フランス、東地中海での軍事プレゼンスを強化――ガス田試掘のトルコを強くけん制

フランス空軍のラファール戦闘機(写真:ロイター/アフロ)

東地中海の海底でガス田開発が進む中、トルコと周辺国との緊張対立が高まっている。

フランスのマクロン大統領は8月12日(日本時間13日)、東地中海での軍事プレゼンスを一時的に強化するとツイッターで明らかにした。トルコをけん制する狙いがある。

マクロン大統領は「東地中海の状況は心配だ。石油探査をめぐるトルコの一方的な決定が緊張を引き起こしている」と指摘し、トルコを強く批判した。

●トルコ、ガス田試掘に軍艦5隻をエスコート

トルコは10日、探査船「オルチ・レイス」と補助艦2隻がギリシャとキプロスの間にある海域で23日まで試掘を行うと発表した。

トルコ国防省はツイッターで、この探査船にトルコ海軍の軍艦5隻がエスコートしている写真を掲載した。

これを受け、ギリシャは監視のために軍艦数隻を派遣した。

また、マクロン大統領は12日、ギリシャのミツォタキス首相と東地中海情勢をめぐって電話会談を実施した。フランス大統領府の説明によると、マクロン大統領は「フランスと欧州連合(EU)による、主権が脅かされているあらゆる加盟国との連帯」を改めて表明。そのうえで、対話を通じた問題解決の重要性と、ギリシャとトルコ両国による幅広い協議の必要性を強調したという。ドイツによる仲介も歓迎している。

マクロン大統領はツイートでも、「近隣諸国と、北大西洋条約機構(NATO)内の同盟国との間の平和的な対話」を求めている。フランスもギリシャもトルコもNATO加盟国だ。

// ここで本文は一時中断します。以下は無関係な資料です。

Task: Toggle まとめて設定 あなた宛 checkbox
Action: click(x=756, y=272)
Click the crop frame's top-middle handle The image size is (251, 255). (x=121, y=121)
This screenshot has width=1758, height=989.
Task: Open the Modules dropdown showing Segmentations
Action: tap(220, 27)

ミツォタキス首相は、EU外務理事会の緊急会合の開催を要請した。

マクロン大統領は、東地中海での軍事プレゼンスの強化が、ギリシャを含むヨーロッパのパートナー国と協力し、一時的なものになるとの方針を示した。

●仏、ラファール戦闘機2機をクレタ島に派遣

フランス国防省は13日、キプロスで10日から12日まで軍事演習に参加していたラファール戦闘機2機を13日付でギリシャのクレタ島のスーダに派遣すると発表した。

フランス海軍のヘリ空母「トネール」も、ベイルートでの爆発を受けたレバノンへの緊急輸送が終わり次第、東地中海での軍事プレゼンス強化のために展開される。ラファイエット級フリゲートも参加する。

フランス国防省は、東地中海での軍事プレゼンスの強化の目的が、状況の独自評価の実施に加え、航行の自由と海上安全の確保を意図したものと説明している。

しかし、トルコの探査船「オルチ・レイス」が軍艦5隻にエスコートされていることに比べれば、フランスの対応は、すでに地中海で展開中の戦闘機2機と軍艦2機だけを振り向けるだけで、多分に象徴的なものとも言える。

●ガス田開発に乗り遅れたトルコ、リビア暫定政権と組む

東地中海のガス田開発をめぐっては、イスラエルが先鞭を付け、エジプトなどが後に続いた。イスラエルとキプロス、ギリシャは、欧州に天然ガスを輸出する海底パイプラインを計画した。

これに対し、乗り遅れたトルコは、リビア暫定政権と組んで地中海に排他的経済水域(EEZ)を設定した。これがトルコのリビア内戦への介入を強める大きな要因ともなった。

北アフリカのリビアは東西に分裂して内戦状態が続き、混乱している。トルコがリビア西部の首都トリポリを拠点とする暫定政権を軍事支援しているのに対し、リビア隣国のエジプトはこれに対立するリビア東部の軍事組織を支援している。

エジプト議会は7月20日、リビアへの軍の派遣を全会一致で承認した。エジプトが今後、リビアへの軍の派遣に踏み切れば、暫定政府を軍事支援するトルコとの間で直接的な軍事衝突が起きる恐れも出ている。

エジプト、ギリシャ両政府は8月6日、東地中海にある両国のEEZの画定に関する合意文書に署名した。東地中海のガス田開発やリビア内戦に介入するトルコをけん制する狙いがあるとみられる。地域の火種が絡み合い、緊張がさらに一段と高まることが懸念されている。